32nd Director of Policy Planning
- In office January 20, 2021 – January 20, 2025
- President: Joe Biden
- Preceded by: Peter Berkowitz
- Succeeded by: Michael Anton

Personal details
- Party: Democratic
- Education: New York University (BS) University of Cambridge (MPhil)

= Salman Ahmed =

American policy advisor

Salman Ahmed is an American national security and foreign policy advisor who served as the director of policy planning in the Biden administration from 2021 to 2025.

== Education ==
Ahmed earned a Bachelor of Science in economics from New York University's Stern School of Business and a Master of Philosophy in international relations from the University of Cambridge.

== Career ==
Ahmed worked for the United Nations as chief of staff for the Head of UN Peacekeeping Operations and secretary of the Panel on UN Peace Operations (see Brahimi Report). He was one of the drafters of the UN Secretary General's Report on the Fall of Srebrenica. Ahmed also participated in and planned UN field missions in Iraq (2003, 2004), Afghanistan (2001–2002), Bosnia and Herzegovina (1996–1998), South Africa (1994), and Cambodia (1992–1993).

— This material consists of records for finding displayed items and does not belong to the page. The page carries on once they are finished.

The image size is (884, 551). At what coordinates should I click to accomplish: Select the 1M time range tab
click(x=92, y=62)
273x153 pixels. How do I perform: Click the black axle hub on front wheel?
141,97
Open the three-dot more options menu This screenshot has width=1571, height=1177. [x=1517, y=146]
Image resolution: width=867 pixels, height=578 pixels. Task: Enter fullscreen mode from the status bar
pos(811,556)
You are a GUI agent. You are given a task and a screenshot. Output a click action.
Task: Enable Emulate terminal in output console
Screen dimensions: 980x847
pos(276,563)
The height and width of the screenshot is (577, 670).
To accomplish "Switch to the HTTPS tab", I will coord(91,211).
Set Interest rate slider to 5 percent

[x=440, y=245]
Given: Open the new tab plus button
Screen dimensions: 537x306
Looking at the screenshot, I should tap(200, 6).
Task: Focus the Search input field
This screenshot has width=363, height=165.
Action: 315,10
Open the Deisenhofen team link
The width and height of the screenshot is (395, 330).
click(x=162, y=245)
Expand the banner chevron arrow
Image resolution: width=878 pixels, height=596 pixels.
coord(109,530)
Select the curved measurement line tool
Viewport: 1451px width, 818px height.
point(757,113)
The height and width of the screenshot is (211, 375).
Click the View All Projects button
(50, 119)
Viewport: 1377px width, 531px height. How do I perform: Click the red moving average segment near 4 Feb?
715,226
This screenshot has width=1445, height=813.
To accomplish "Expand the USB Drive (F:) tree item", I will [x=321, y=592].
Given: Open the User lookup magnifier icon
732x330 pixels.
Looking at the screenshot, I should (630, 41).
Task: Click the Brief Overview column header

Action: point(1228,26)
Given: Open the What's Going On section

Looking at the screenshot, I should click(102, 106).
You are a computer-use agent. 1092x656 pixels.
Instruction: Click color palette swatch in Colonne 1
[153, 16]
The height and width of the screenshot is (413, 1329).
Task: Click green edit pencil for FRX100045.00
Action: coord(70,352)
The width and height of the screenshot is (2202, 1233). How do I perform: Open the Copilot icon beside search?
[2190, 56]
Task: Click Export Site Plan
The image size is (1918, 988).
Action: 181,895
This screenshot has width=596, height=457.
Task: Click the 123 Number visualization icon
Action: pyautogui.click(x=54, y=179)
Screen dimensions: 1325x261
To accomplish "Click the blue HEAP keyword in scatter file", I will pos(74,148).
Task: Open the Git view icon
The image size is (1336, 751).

Ahmed worked for the Obama administration for eight years. He joined the Department of State in 2009 and served as a chief of staff of the United States Mission to the United Nations, continuing after July 2013 as a special assistant to the President and senior director of strategic planning for the United States National Security Council. He had been a fellow at the Carnegie Endowment for International Peace, where he specialized in foreign policy and research and also taught at Princeton University's Woodrow Wilson School of Public and International Affairs.

During the Taliban takeover of Kabul, Ahmed was dispatched to Doha to assist Special Representative Zalmay Khalilzad in negotiations with Taliban representatives.